**Your instructions**
All records below must be reproduced exactly, although any pictures they contain are to be omitted.

**Provided records**

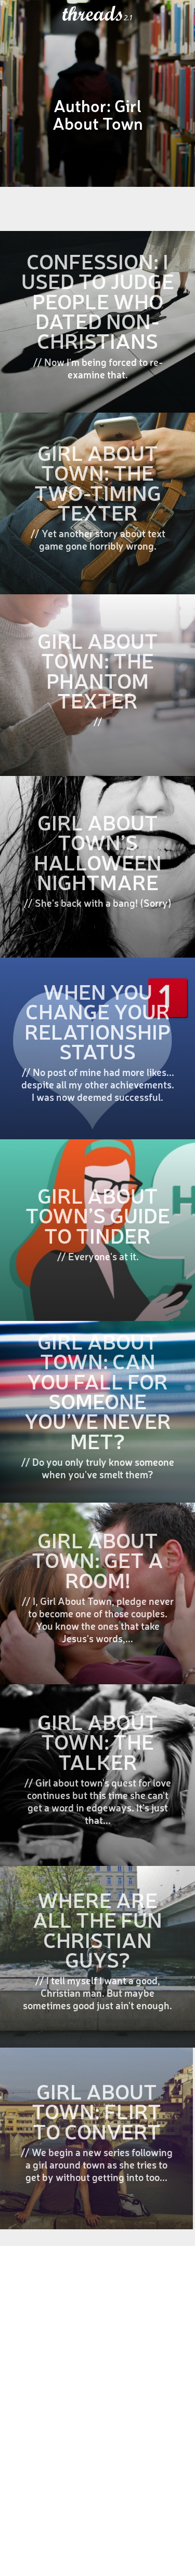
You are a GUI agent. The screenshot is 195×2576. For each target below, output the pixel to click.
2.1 (128, 17)
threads (93, 14)
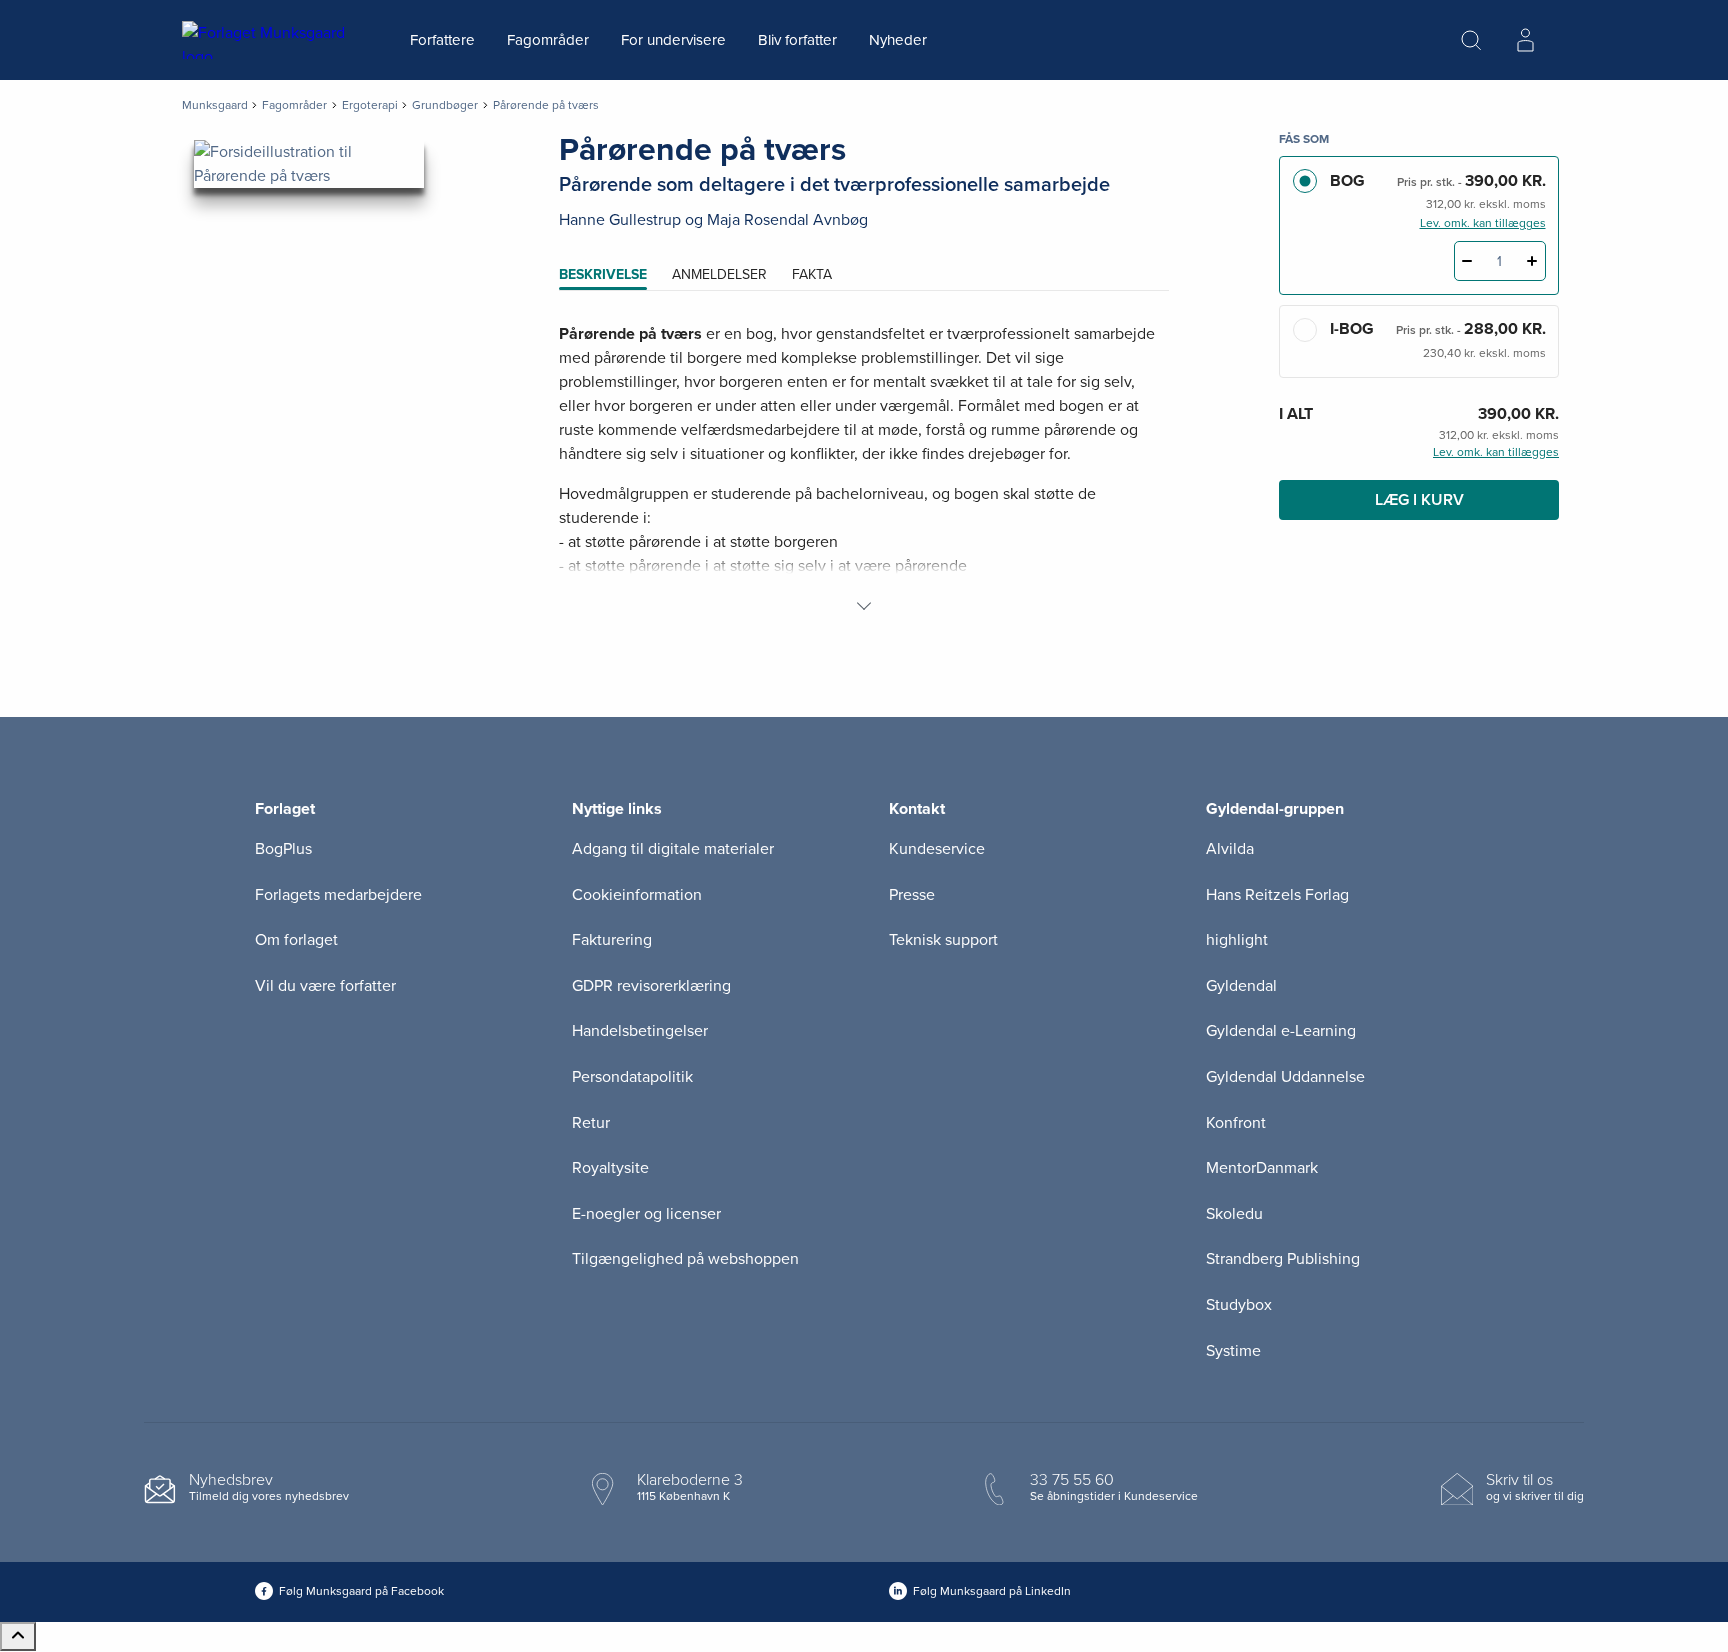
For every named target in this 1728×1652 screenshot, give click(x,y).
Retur (591, 1123)
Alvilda (1230, 849)
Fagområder (548, 40)
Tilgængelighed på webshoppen (685, 1259)
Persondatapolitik (632, 1077)
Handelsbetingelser (640, 1031)
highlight (1237, 940)
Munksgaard (215, 105)
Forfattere (442, 40)
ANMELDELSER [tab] (719, 274)
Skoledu (1234, 1214)
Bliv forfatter (797, 40)
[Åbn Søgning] (1471, 40)
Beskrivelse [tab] (603, 274)
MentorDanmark (1262, 1168)
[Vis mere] (864, 606)
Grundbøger (445, 105)
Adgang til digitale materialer (673, 849)
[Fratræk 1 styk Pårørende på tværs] (1467, 261)
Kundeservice (937, 849)
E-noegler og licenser (646, 1214)
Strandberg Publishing (1283, 1259)
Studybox (1239, 1305)
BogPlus (283, 849)
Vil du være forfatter (325, 986)
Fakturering (612, 940)
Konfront (1236, 1123)
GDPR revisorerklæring (651, 986)
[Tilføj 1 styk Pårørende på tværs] (1532, 261)
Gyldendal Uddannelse (1285, 1077)
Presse (912, 895)
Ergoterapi (370, 105)
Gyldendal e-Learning (1281, 1031)
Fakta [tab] (812, 274)
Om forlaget (296, 940)
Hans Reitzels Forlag (1277, 895)
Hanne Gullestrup (620, 220)
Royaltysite (610, 1168)
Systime (1233, 1351)
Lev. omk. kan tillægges (1483, 223)
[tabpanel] (864, 470)
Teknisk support (943, 940)
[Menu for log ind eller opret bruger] (1525, 40)
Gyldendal (1241, 986)
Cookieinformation (637, 895)
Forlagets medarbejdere (338, 895)
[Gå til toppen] (18, 1636)
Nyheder (898, 40)
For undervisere (673, 40)
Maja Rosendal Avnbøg (787, 220)
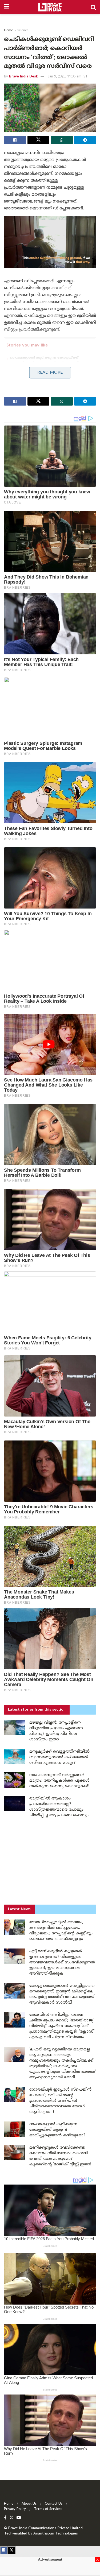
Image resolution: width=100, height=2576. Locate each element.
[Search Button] (93, 7)
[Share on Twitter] (38, 140)
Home (8, 30)
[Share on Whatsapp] (62, 140)
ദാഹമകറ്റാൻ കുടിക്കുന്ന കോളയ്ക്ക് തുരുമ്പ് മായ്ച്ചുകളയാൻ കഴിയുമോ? (57, 2130)
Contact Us (53, 2504)
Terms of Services (48, 2509)
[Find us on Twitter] (11, 2518)
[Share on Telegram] (85, 140)
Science (23, 30)
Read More (50, 372)
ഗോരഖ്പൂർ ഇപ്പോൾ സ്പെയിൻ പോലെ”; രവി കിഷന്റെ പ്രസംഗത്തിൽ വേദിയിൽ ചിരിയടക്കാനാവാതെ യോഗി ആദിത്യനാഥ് (60, 2101)
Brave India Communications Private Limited (45, 2528)
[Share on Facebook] (15, 140)
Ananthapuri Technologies (55, 2533)
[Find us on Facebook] (5, 2518)
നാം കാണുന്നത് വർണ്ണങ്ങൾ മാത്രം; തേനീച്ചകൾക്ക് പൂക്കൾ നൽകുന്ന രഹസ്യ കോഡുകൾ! (59, 1781)
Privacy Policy (15, 2509)
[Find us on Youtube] (19, 2518)
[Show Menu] (6, 7)
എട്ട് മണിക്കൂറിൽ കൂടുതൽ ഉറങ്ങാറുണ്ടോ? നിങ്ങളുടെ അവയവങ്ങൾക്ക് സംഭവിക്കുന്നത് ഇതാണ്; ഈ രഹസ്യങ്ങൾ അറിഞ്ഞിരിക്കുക (62, 1962)
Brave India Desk (23, 77)
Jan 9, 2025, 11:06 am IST (68, 77)
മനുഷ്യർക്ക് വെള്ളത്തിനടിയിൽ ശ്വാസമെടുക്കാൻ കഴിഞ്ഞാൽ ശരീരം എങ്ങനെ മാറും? (59, 1757)
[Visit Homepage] (50, 7)
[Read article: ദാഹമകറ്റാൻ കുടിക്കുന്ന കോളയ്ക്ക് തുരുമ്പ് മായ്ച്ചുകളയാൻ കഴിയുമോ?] (14, 2129)
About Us (29, 2504)
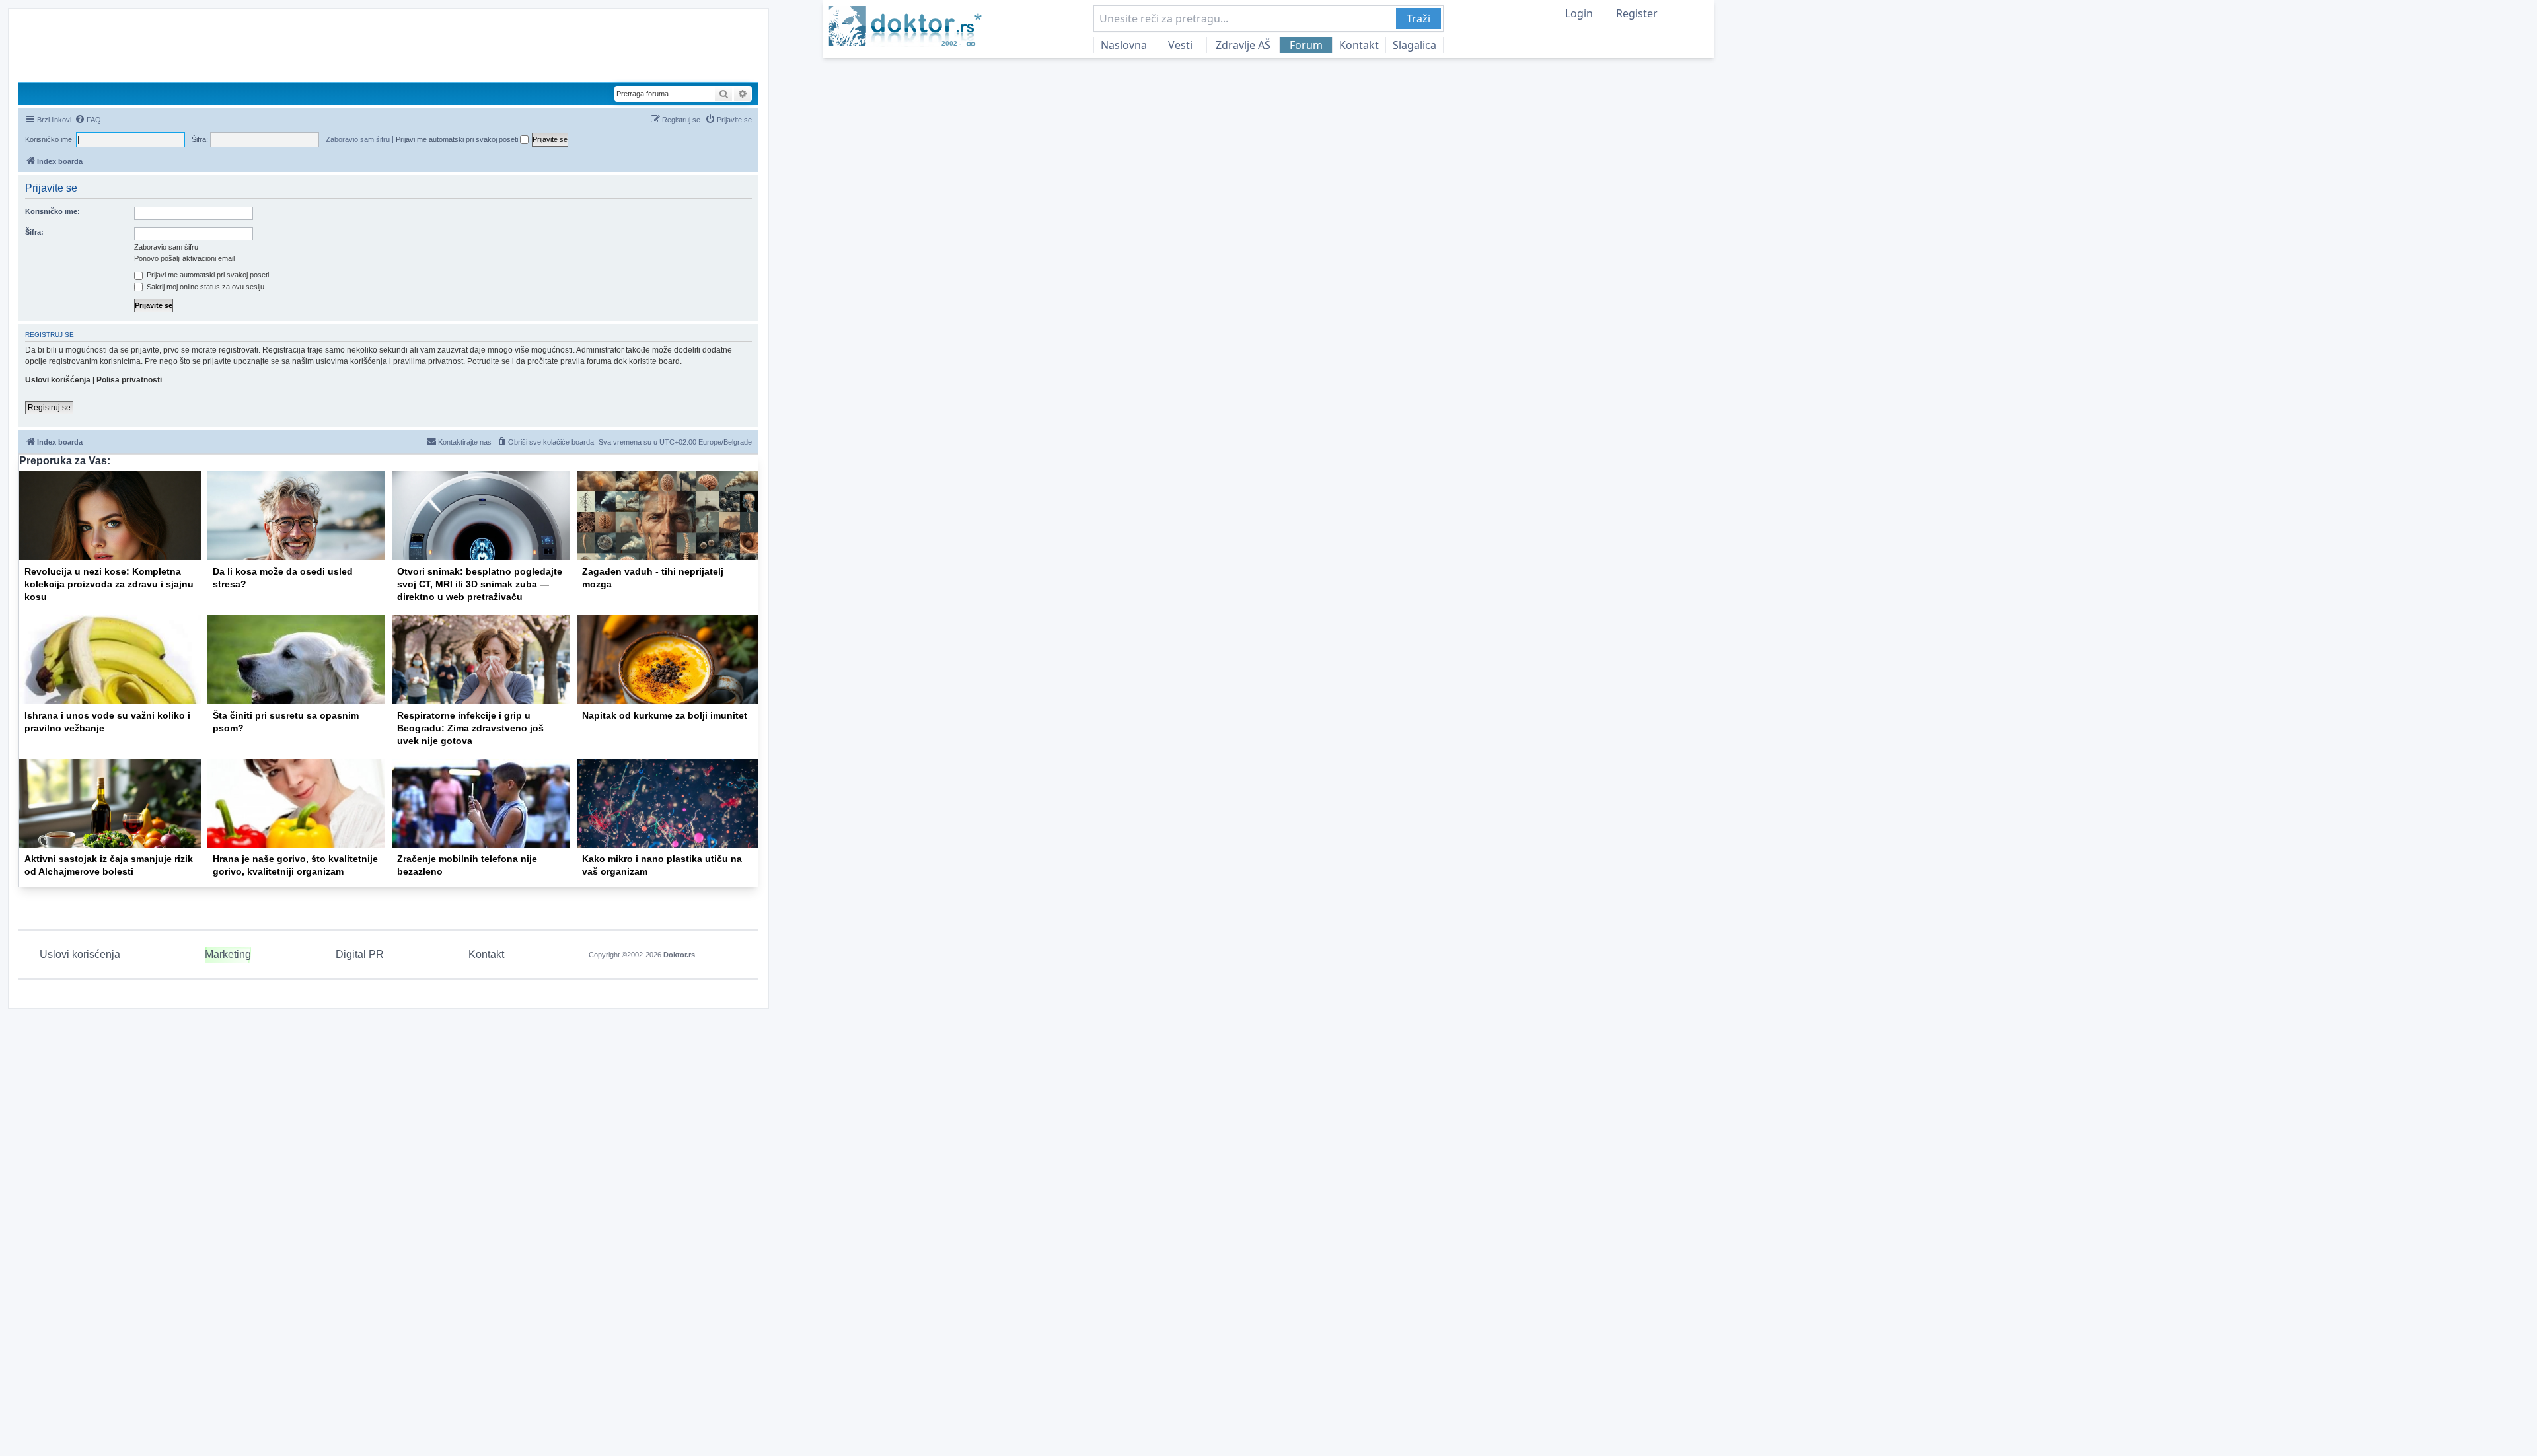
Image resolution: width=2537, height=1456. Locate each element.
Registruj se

**Response to this exercise**
You are a GUI agent. The screenshot is 195×2576. For each target below, output the pixel to click.
2.1 (128, 17)
threads (93, 14)
For every named target in this 1728×1652 screenshot, give click(x,y).
Retur (591, 1123)
Alvilda (1230, 849)
Fagområder (548, 40)
Tilgængelighed på webshoppen (685, 1259)
Persondatapolitik (632, 1077)
Handelsbetingelser (640, 1031)
highlight (1237, 940)
Munksgaard (215, 105)
Forfattere (442, 40)
ANMELDELSER [tab] (719, 274)
Skoledu (1234, 1214)
Bliv forfatter (797, 40)
[Åbn Søgning] (1471, 40)
Beskrivelse [tab] (603, 274)
MentorDanmark (1262, 1168)
[Vis mere] (864, 606)
Grundbøger (445, 105)
Adgang til digitale materialer (673, 849)
[Fratræk 1 styk Pårørende på tværs] (1467, 261)
Kundeservice (937, 849)
E-noegler og licenser (646, 1214)
Strandberg Publishing (1283, 1259)
Studybox (1239, 1305)
BogPlus (283, 849)
Vil du være forfatter (325, 986)
Fakturering (612, 940)
Konfront (1236, 1123)
GDPR revisorerklæring (651, 986)
[Tilføj 1 styk Pårørende på tværs] (1532, 261)
Gyldendal Uddannelse (1285, 1077)
Presse (912, 895)
Ergoterapi (370, 105)
Gyldendal e-Learning (1281, 1031)
Fakta [tab] (812, 274)
Om forlaget (296, 940)
Hans Reitzels Forlag (1277, 895)
Hanne Gullestrup (620, 220)
Royaltysite (610, 1168)
Systime (1233, 1351)
Lev. omk. kan tillægges (1483, 223)
[tabpanel] (864, 470)
Teknisk support (943, 940)
[Menu for log ind eller opret bruger] (1525, 40)
Gyldendal (1241, 986)
Cookieinformation (637, 895)
Forlagets medarbejdere (338, 895)
[Gå til toppen] (18, 1636)
Nyheder (898, 40)
For undervisere (673, 40)
Maja Rosendal Avnbøg (787, 220)
Image resolution: width=100, height=2576. Locate each element.
[Search Button] (93, 7)
[Share on Twitter] (38, 140)
Home (8, 30)
[Share on Whatsapp] (62, 140)
ദാഹമകറ്റാൻ കുടിക്കുന്ന കോളയ്ക്ക് തുരുമ്പ് മായ്ച്ചുകളയാൻ കഴിയുമോ? (57, 2130)
Contact Us (53, 2504)
Terms of Services (48, 2509)
[Find us on Twitter] (11, 2518)
[Share on Telegram] (85, 140)
Science (23, 30)
Read More (50, 372)
ഗോരഖ്പൂർ ഇപ്പോൾ സ്പെയിൻ പോലെ”; രവി കിഷന്റെ പ്രസംഗത്തിൽ വേദിയിൽ ചിരിയടക്കാനാവാതെ യോഗി ആദിത്യനാഥ് (60, 2101)
Brave India Communications Private Limited (45, 2528)
[Share on Facebook] (15, 140)
Ananthapuri Technologies (55, 2533)
[Find us on Facebook] (5, 2518)
നാം കാണുന്നത് വർണ്ണങ്ങൾ മാത്രം; തേനീച്ചകൾക്ക് പൂക്കൾ നൽകുന്ന രഹസ്യ കോഡുകൾ! (59, 1781)
Privacy Policy (15, 2509)
[Find us on Youtube] (19, 2518)
[Show Menu] (6, 7)
എട്ട് മണിക്കൂറിൽ കൂടുതൽ ഉറങ്ങാറുണ്ടോ? നിങ്ങളുടെ അവയവങ്ങൾക്ക് സംഭവിക്കുന്നത് ഇതാണ്; ഈ രഹസ്യങ്ങൾ അറിഞ്ഞിരിക്കുക (62, 1962)
Brave India Desk (23, 77)
Jan 9, 2025, 11:06 am IST (68, 77)
മനുഷ്യർക്ക് വെള്ളത്തിനടിയിൽ ശ്വാസമെടുക്കാൻ കഴിഞ്ഞാൽ ശരീരം എങ്ങനെ മാറും? (59, 1757)
[Visit Homepage] (50, 7)
[Read article: ദാഹമകറ്റാൻ കുടിക്കുന്ന കോളയ്ക്ക് തുരുമ്പ് മായ്ച്ചുകളയാൻ കഴിയുമോ?] (14, 2129)
About Us (29, 2504)
Image resolution: width=2537, height=1456. Locate each element.
Registruj se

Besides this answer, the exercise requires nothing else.